Gli ultimi dati Eurostat sul salario minimo in Europa, appena pubblicati, confermano la disparità nelle retribuzioni minime tra gli Stati membri (si va dai 600 euro nei paesi dell’Est Europa ai 1500 del Nord Ovest), con il concreto rischio di dumping sociale e salariale. Senza considerare quei Paesi Ue, come il nostro, che il salario minimo non ce l’hanno proprio.
La consultazione sui salari minimi equi, promossa dalla Commissione, nasce quindi dal desiderio che tutti i lavoratori dell’Unione possano disporre di salari adeguati, che consentano loro di vivere in modo dignitoso ovunque essi lavorino, sotto forma di un invito a tutti i partner europei a presentare le proprie opinioni e i relativi progetti per raggiungere, in tempi brevi, gli obiettivi prefissati dal pilastro. Se la risposta sarà positiva, l’ultimo step sarà quindi la redazione di un piano d’azione che terrà conto di tutti i contributi e che sarà sottoposto ad approvazione al più alto livello politico.

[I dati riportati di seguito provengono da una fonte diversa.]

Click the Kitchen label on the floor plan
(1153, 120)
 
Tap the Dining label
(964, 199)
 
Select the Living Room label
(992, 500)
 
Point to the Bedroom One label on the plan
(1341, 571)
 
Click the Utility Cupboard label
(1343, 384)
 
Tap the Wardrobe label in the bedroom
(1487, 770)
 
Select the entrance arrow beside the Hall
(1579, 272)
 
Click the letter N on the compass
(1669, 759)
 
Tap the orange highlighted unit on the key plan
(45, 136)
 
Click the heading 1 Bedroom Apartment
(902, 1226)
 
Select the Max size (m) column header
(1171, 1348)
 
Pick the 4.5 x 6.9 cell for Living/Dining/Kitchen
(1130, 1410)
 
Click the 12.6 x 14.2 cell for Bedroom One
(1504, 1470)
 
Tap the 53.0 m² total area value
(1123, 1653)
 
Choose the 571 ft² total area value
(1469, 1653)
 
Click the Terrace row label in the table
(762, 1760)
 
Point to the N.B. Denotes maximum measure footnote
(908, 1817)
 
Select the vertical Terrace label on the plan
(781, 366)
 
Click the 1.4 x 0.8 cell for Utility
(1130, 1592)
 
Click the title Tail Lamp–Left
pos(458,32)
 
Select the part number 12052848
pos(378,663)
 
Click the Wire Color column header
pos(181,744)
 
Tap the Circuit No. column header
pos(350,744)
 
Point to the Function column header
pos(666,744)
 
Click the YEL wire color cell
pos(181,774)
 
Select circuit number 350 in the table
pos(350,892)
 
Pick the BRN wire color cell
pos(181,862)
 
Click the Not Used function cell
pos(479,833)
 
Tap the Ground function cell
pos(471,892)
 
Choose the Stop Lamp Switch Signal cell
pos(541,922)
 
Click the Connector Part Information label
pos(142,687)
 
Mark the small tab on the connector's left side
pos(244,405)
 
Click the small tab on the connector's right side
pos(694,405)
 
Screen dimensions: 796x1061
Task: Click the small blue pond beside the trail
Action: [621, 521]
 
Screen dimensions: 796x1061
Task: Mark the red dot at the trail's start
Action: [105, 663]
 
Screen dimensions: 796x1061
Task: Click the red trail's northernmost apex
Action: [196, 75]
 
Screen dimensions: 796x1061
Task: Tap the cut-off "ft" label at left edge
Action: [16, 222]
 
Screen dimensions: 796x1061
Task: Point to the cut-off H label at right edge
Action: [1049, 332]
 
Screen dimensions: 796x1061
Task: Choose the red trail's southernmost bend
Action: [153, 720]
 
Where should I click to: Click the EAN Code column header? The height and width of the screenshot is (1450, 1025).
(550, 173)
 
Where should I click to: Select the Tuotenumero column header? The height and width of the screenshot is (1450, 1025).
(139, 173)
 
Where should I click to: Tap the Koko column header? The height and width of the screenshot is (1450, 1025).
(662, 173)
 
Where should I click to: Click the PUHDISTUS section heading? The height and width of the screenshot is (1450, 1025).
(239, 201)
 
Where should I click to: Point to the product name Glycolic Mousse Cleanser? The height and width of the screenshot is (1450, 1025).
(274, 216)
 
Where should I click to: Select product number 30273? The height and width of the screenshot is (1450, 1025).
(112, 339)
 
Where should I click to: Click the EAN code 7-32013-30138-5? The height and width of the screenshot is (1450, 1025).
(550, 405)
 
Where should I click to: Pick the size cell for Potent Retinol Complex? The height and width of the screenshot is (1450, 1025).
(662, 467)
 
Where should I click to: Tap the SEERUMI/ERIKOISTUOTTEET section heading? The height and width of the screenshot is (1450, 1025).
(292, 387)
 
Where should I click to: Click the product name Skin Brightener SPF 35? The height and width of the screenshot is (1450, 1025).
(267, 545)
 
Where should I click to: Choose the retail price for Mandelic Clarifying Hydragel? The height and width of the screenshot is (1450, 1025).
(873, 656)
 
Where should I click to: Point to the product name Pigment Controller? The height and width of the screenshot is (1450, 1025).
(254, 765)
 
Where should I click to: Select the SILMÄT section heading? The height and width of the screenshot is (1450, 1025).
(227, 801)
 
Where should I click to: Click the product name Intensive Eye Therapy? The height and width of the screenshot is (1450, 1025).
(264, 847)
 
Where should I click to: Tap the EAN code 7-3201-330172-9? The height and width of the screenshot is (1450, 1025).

E questo, proprio mentre in Spagna, nelle ultime ore, è stato approvato, con effetto retroattivo a partire dal 1 gennaio, l’aumento – e non è il primo – del salario minimo per circa due milioni di lavoratori. Si accettano scommesse sulla riapertura del dibattito, sulla scia dell’esempio spagnolo, anche in Italia. Con buona pace dei sindacati.